MEXICO CITY - The Biden administration is urging migrants trapped in Mexico under restrictions imposed by former U.S. President Donald Trump to be patient, even as the population of a refugee camp in northeastern Mexico begins to swell with hopeful asylum-seekers.
On Friday, a senior aide to U.S. President Joe Biden said the administration is working on a system to process the tens of thousands of asylum-seekers who have been forced to wait in Mexico under a Trump-era program.
"We're reviewing now how we can process the migrants who are already in this program," the aide, Roberta Jacobson, said on a call with reporters. "How to prioritize the people who were enrolled not only months but years ago, and above all, people who are the most vulnerable."
Jacobson said all of those waiting in Mexico under the program, officially known as Migrant Protection Protocols (MPP), will have an opportunity to present asylum claims.

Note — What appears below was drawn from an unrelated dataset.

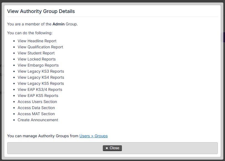
Task: Click the View Student Report text
Action: [x=36, y=53]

The protocols, in place since 2019, have pushed more than 65,000 asylum-seekers back into Mexico to wait for their U.S. court hearings. The Biden administration stopped adding people to MPP last week but has not yet outlined how it will process the claims of those already enrolled.

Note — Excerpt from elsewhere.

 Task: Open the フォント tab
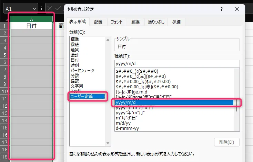(117, 22)
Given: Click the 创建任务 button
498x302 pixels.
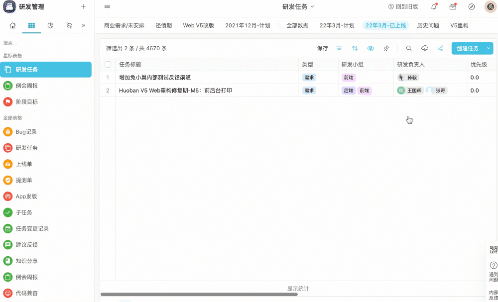Looking at the screenshot, I should pyautogui.click(x=467, y=48).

Advocates have documented the dangers they face while waiting, including rape and murder.
Jacobson promised that the administration would process people "in a much more rapid manner than in the past."
She asked asylum-seekers not to rush to the U.S. border, however, as it would not speed up the process.
"Please, wait," she said.
The population of a makeshift refugee camp in the Mexican border city of Matamoros, across the river from Brownsville, Texas, has been slowly swelling, migrants and aid workers say, despite attempts by Mexican authorities to control it.

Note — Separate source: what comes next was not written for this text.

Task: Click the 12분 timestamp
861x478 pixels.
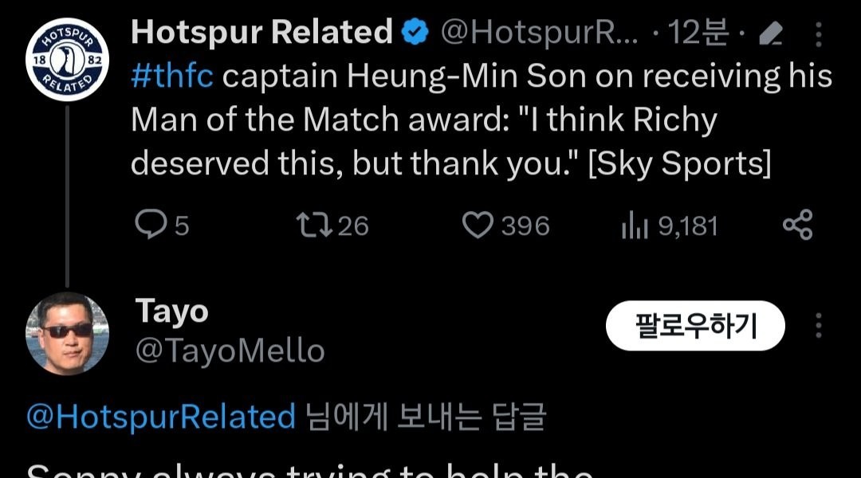Action: [700, 33]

"It's been growing because people think that if you're in the camp, you'll be able to enter (the United States) first," said Honduran asylum-seeker Oscar Borjas, who helps coordinate the camp. He estimated up to 800 people, including many women and children, are now living in the camp.
He and other camp residents welcomed Jacobson's comments.
"Everything is changing for the better," said Dairon Elisondo, an asylum-seeker and doctor from Cuba, who has been providing medical care to fellow migrants.